To the untrained eye, it looked like a rock-strewn marsh.
To an expert such as Jonathan Lunine, a University of Arizona planetary scientist on the Huygens science team, it looked like a methane-soaked bog with frozen-hydrocarbon rocks.
To David Grinspoon, a planetary scientist at Southwest Research Institute in Boulder, it looked like a possible haven for life.
Grinspoon said Thursday that the abundance of hydrocarbon fuels such as acetylene, ethane and methane on Titan could mean some of the liquid was melted by microbes acting like so many tiny heaters.
He and Washington State University professor Dirk Schulze-Makuch have created a presentation titled "Liquid Water-Ammonia Habitats on Titan from the Release of Biothermal Energy?"
Grinspoon presented it to more than 200 scientists Thursday, the final day of the biannual NASA Astrobiology Institute conference in Boulder. Lunine, the Huygens scientist, spoke immediately after Grinspoon, presenting the latest scientific conclusions emerging from Huygens data, which scientists are still poring over.
Titan, although cold - minus-290 Fahrenheit where Huygens landed - is not dead like Earth's moon. Titan experiences intense geological activity, active cycling of chemicals in the atmosphere and "flagrant chemical disequilibrium," as Grinspoon called it. By that, he meant the presence of methane and carbon dioxide in the same atmosphere.
There is tentative evidence of carbon dioxide near the moon's surface. Methane is found in abundance.
"The only thing we know of that creates mixtures like that is biology," Grinspoon said.
Lunine said Huygens and Cassini instruments have found enough methane that there must be a source on the moon itself. He said it is probably coming from the moon's interior. Scientists now think Titan has a core of rocky silicon enveloped by a mantle of ice, Lunine said.
Mixed with some ammonia - a potent antifreeze - the mantle's frozen water could take on the qualities of a frigid magma, erupting to the surface in a process called cryovulcanism.

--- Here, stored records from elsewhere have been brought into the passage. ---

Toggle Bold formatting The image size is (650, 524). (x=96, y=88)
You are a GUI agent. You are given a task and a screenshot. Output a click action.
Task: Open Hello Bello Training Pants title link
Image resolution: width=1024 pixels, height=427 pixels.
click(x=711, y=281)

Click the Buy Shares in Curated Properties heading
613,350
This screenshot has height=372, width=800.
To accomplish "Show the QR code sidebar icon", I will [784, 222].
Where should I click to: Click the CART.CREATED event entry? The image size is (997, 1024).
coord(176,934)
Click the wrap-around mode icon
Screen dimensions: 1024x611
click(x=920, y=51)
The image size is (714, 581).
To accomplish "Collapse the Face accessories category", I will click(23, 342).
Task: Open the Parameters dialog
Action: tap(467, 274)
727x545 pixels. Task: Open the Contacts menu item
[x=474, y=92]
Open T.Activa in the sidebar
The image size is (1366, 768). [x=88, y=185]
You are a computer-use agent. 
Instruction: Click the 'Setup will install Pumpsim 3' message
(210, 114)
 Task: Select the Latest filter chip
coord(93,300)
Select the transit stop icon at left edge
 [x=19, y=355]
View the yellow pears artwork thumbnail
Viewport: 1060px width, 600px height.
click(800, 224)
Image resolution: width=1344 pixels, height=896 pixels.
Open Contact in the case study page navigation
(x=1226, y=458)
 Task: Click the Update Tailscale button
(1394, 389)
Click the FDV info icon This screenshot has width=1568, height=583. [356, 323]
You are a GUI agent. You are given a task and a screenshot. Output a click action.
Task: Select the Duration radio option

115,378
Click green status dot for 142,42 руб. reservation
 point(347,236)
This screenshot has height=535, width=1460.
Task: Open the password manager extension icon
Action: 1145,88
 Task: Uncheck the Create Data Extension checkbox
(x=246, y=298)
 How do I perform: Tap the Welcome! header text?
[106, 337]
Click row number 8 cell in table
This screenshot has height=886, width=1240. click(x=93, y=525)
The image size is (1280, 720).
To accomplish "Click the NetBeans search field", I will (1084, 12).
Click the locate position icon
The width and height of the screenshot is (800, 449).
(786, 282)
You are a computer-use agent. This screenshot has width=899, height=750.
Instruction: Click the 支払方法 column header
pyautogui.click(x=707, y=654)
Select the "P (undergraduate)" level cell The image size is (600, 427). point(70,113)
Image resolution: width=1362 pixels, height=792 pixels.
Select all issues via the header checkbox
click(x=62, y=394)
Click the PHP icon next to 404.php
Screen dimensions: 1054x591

In an interview after both presentations, Lunine said Grinspoon's biological theory hasn't been ruled out but geological theories would have to be exhausted, which hasn't happened yet.
Grinspoon says his ideas are speculative.
"I think it's important to keep in mind these sort of outside-the-box ideas because we really don't know what we're looking for," he said.